We should ask two questions, however. First, do most Republican operatives want to see Roe overruled? The answer is almost surely not. The demise of Roe would likely spell electoral disaster for a Republican Party that has been able to capitalize on its purported opposition to abortion without having to take genuine responsibility for crafting a policy designed to appeal to a majority of the American public. Rep. Thomas M. Davis III, a Virginia Republican, told a breakfast meeting hosted by the Christian Science Monitor that overturning Roe would likely produce "a sea change in suburban voting patterns" detrimental to the GOP.
There is no reason to think that these lost votes would be compensated by Democratic defectors eager to embrace the criminalization of abortion. Every poll indicates that the nation basically supports the clumsy compromises achieved by the current Supreme Court. The second question is whether Judge Alito is unique in his professed doubts about abortion. The answer is an even more resounding no.
Many potential nominees to the Supreme Court are equally skeptical about constitutionalizing abortion rights, whether because of an elaborated theory of constitutional interpretation or simply because of a belief that courts generally should defer to majoritarian political institutions.
If opposition to Roe or, as suggested by some, protection of the religious were really front and center for the White House, the most obvious nominee would have been Michael McConnell, an unusually distinguished former law professor at Chicago and Utah who is now on the Tenth Circuit Court of Appeals.
McConnell, though quite conservative, was endorsed by many liberal law professors (including myself) when he was being considered by the Senate for his present position.
So what does explain the mystery of Alito's nomination? The answer lies in the central, overriding aim of the Bush administration: the enhancement of unrestrained executive power.
Everything else is subordinate to creating an executive branch that is unanswerable either to Congress or the courts, as the president fights a permanent and total war against those he deems our enemies.
To achieve this aim will require favorable decisions from the Supreme Court as to the scope of the "commander-in-chief" power. No doubt the president expects just such decisions from a Justice Alito (and will be more than accepting of a suddenly "precedent-respecting" justice with regard to Roe).
Other nominees, such as the Fourth Circuit's Michael Luttig, would have been equally predictable allies of the commander in chief. But Luttig is too obvious in this regard.
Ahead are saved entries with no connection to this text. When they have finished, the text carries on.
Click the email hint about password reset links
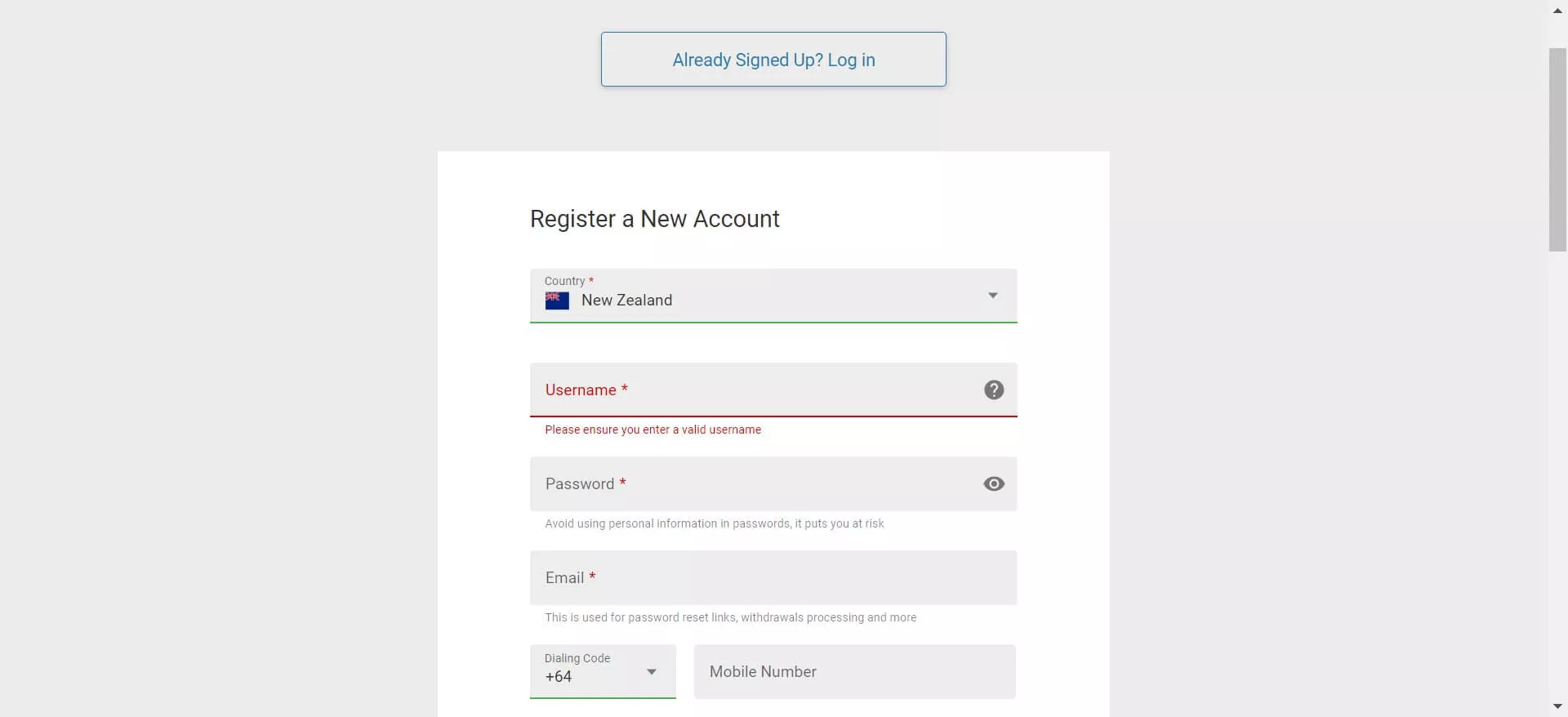 click(x=730, y=617)
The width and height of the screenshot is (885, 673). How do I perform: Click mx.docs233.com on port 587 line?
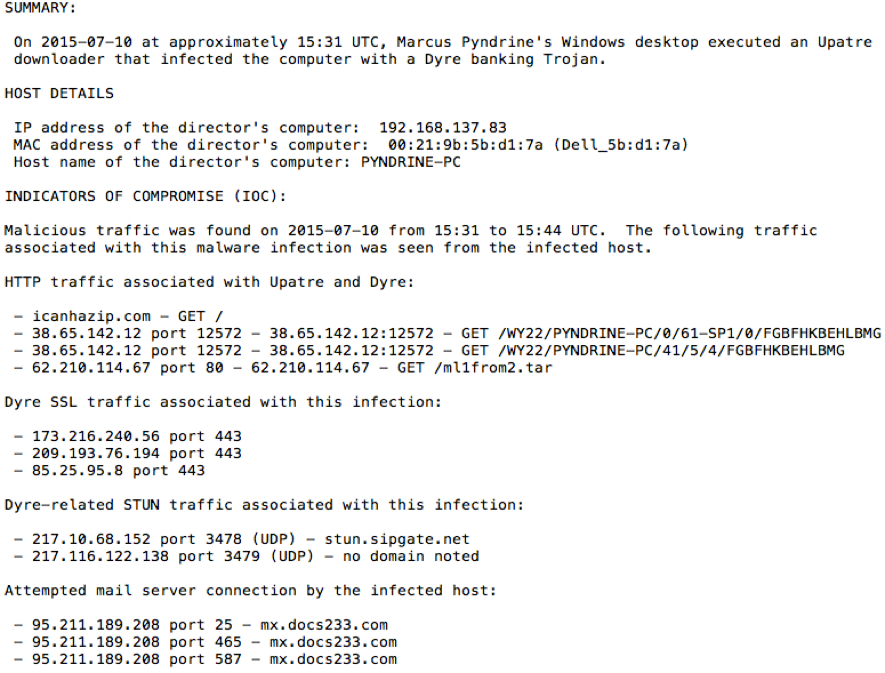333,659
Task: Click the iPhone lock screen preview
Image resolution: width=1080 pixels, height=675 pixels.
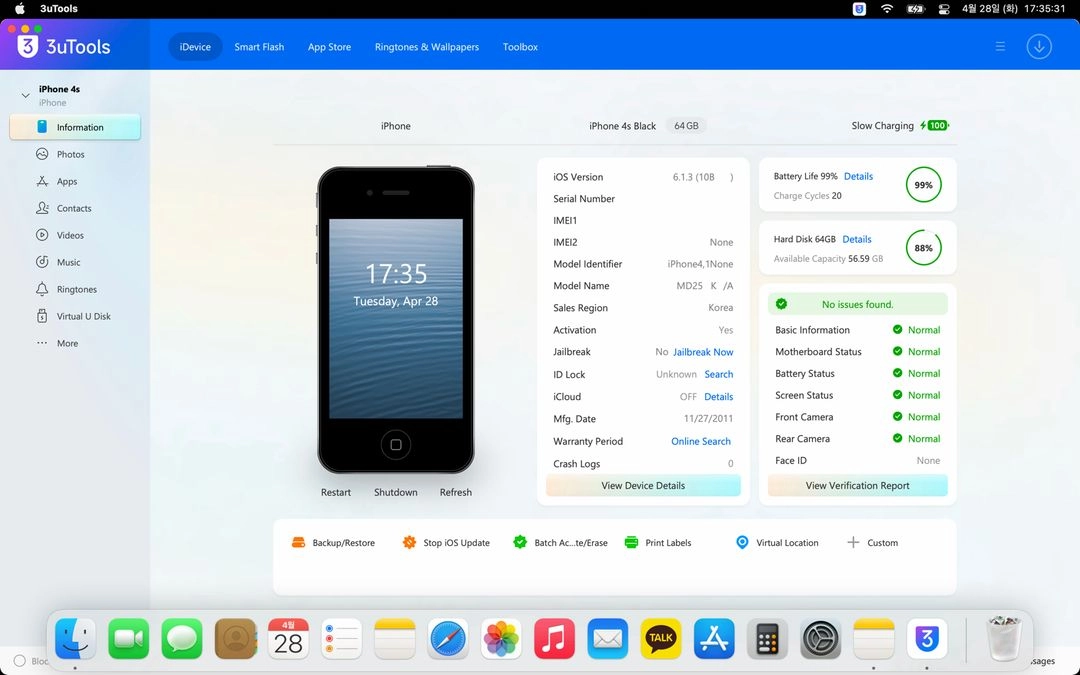Action: pyautogui.click(x=396, y=318)
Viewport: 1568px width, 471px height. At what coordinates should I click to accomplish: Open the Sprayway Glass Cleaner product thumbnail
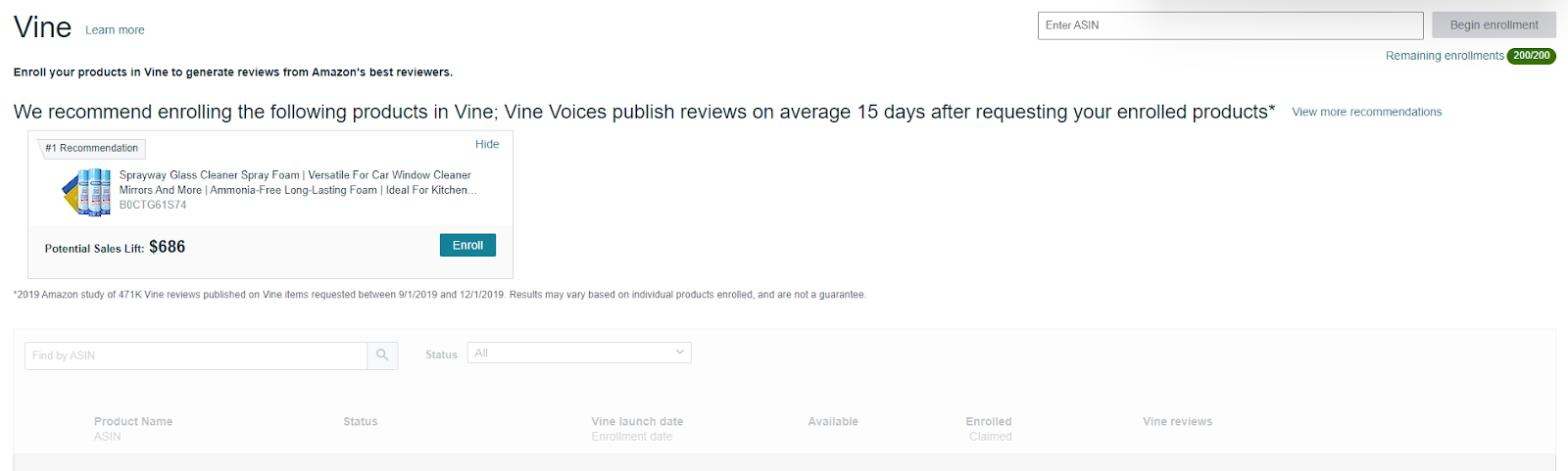pyautogui.click(x=86, y=192)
One of Alito's advantages is that he has had no opportunity to weigh in on such issues on the Third Circuit (though he has demonstrated his doubts about abortion).
He is, therefore, a peculiar kind of stealth candidate. It was perfectly all right to excite liberal opponents with regard to abortion; that is useful to reinforce Bush's vaunted base and draw the opposition of Pavlovian liberals who serve an essential role in the American psychodrama so successfully constructed by the Republican Party in the past quarter-century.
Hitchcock would be proud. Only because of the National Security Agency revelations is there any recognition at all that the deep plot is to achieve unfettered power by the president.
Samuel Alito is all too likely to have been chosen on the basis of a confident prediction that he will, as a life-tenured member of the Supreme Court, display the same contempt for Congress as does the occupant of the White House.
If the Senate blithely acquiesces in Alito's appointment, its members will have only themselves to blame if they later profess outrage at judicially unchecked executive branch excesses - even if it turns out that Alito chooses to keep Roe on the books.
To move from Hitchcock to another classic movie, such outrage would be like expressing "shock" that there is gambling in Casablanca.
Sanford Levinson is a professor of law at The University of Texas School of Law at Austin.